### [Your instructions]
Bring back every record exactly, except for the pictures, which stay out.

Stored records
■ ■ ■ ■ ■ ■ ■

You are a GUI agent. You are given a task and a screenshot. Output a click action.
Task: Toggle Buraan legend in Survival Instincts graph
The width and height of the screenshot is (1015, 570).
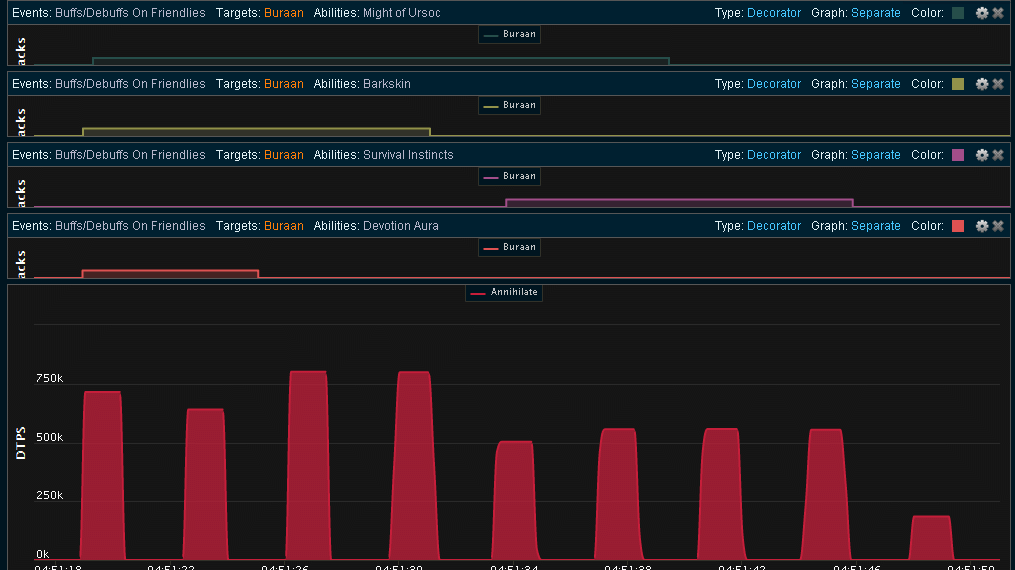[510, 177]
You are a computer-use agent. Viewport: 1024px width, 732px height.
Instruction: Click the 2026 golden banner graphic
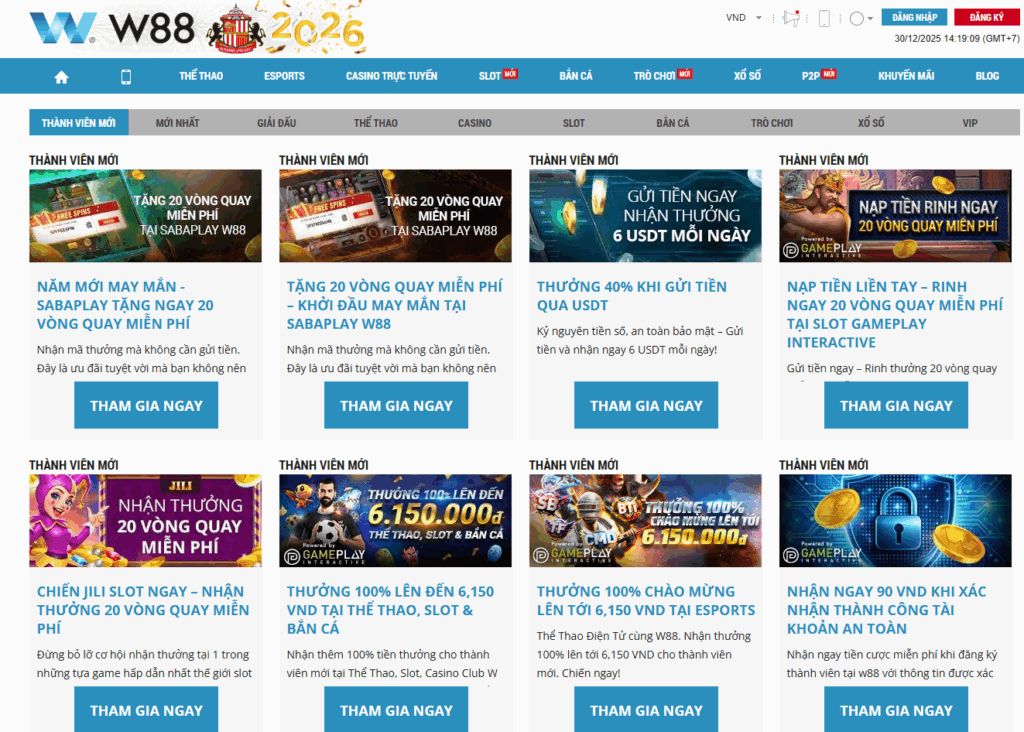316,29
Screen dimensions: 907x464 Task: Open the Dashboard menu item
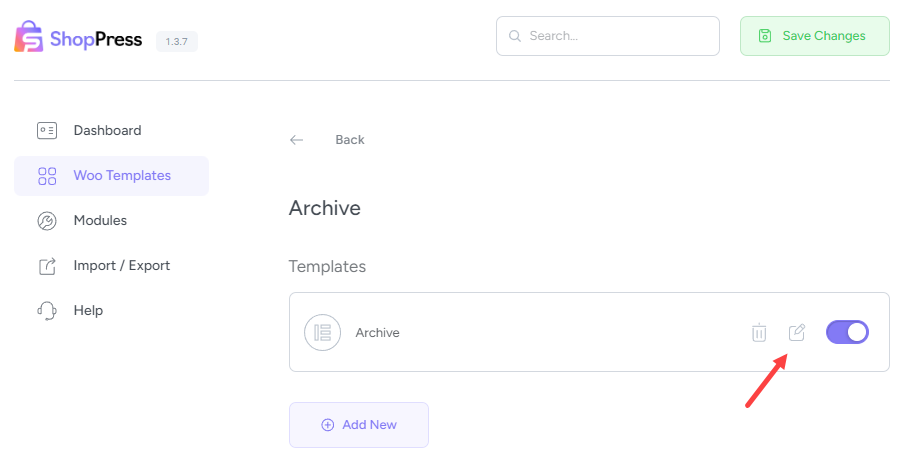[x=107, y=130]
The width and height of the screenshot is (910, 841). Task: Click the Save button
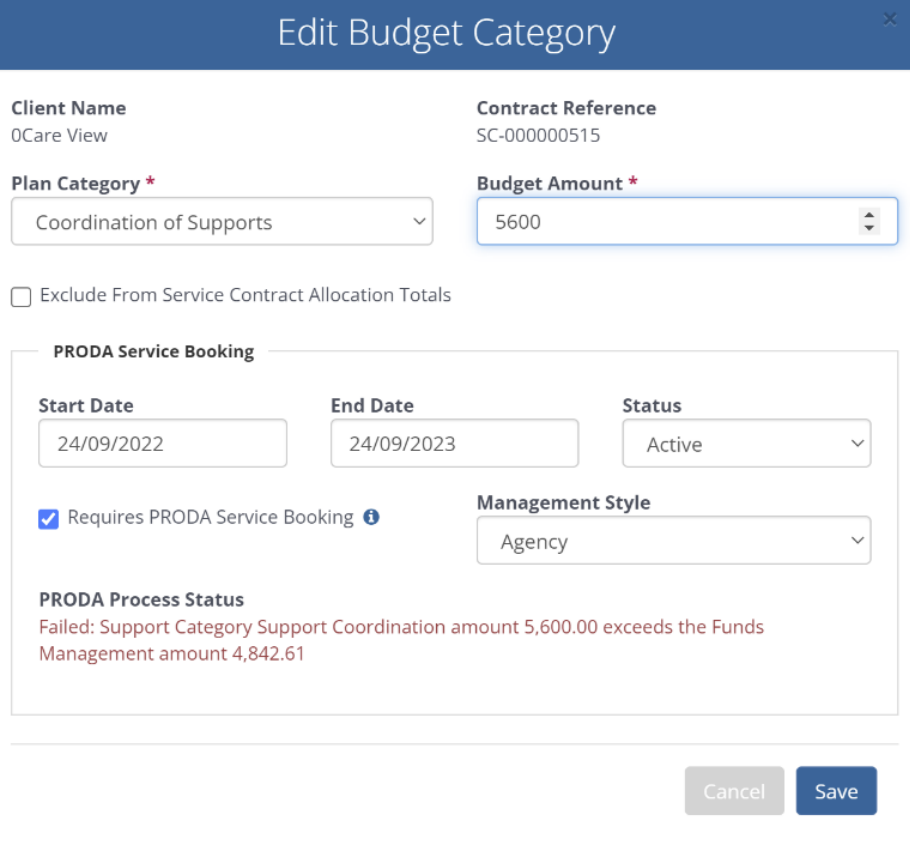click(x=836, y=791)
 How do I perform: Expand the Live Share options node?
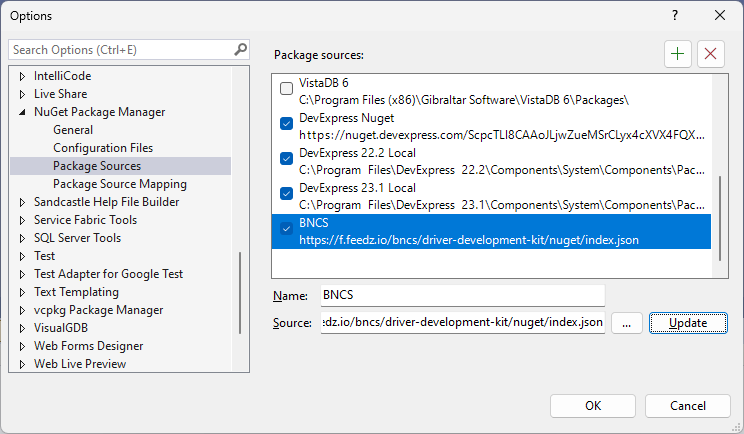23,94
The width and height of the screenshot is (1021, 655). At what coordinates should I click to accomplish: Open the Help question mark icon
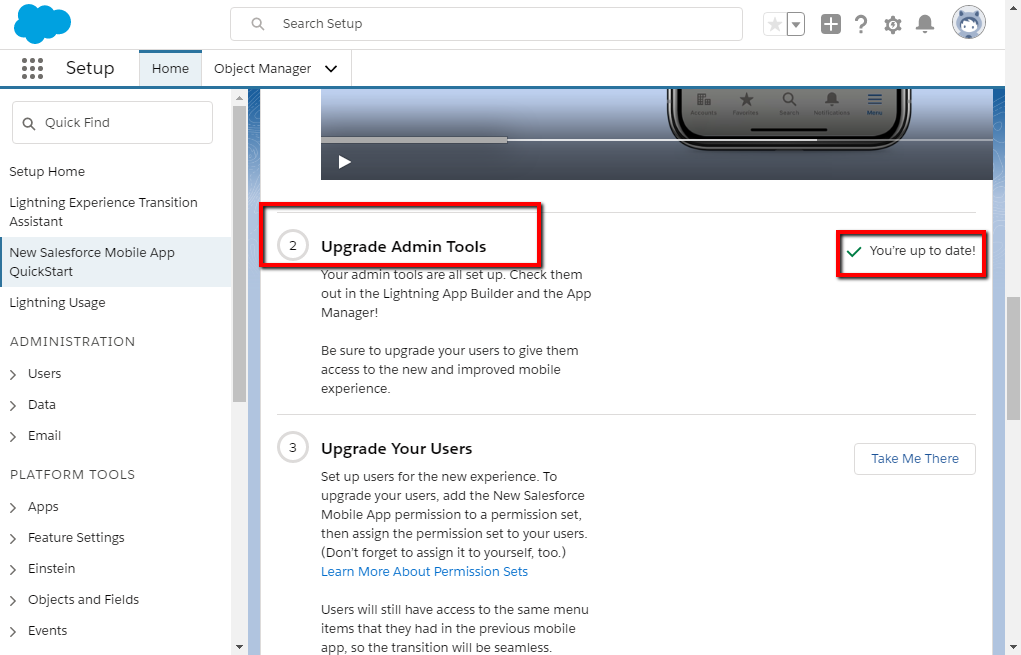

■ ■ ■ ■ ■ ■ ■

### [Result]
You are a GUI agent. You are given a task and a screenshot. Output a click action.
Task: Toggle Buraan legend in Survival Instincts graph
The width and height of the screenshot is (1015, 570).
[510, 177]
You are a computer-use agent. Viewport: 1024px width, 732px height.
Instruction: Click the 2026 golden banner graphic
316,29
Screen dimensions: 907x464 Task: Open the Dashboard menu item
[x=107, y=130]
The width and height of the screenshot is (910, 841). Task: Click the Save button
click(x=836, y=791)
 How do I perform: Expand the Live Share options node?
23,94
The width and height of the screenshot is (1021, 655). At what coordinates should I click to accomplish: Open the Help question mark icon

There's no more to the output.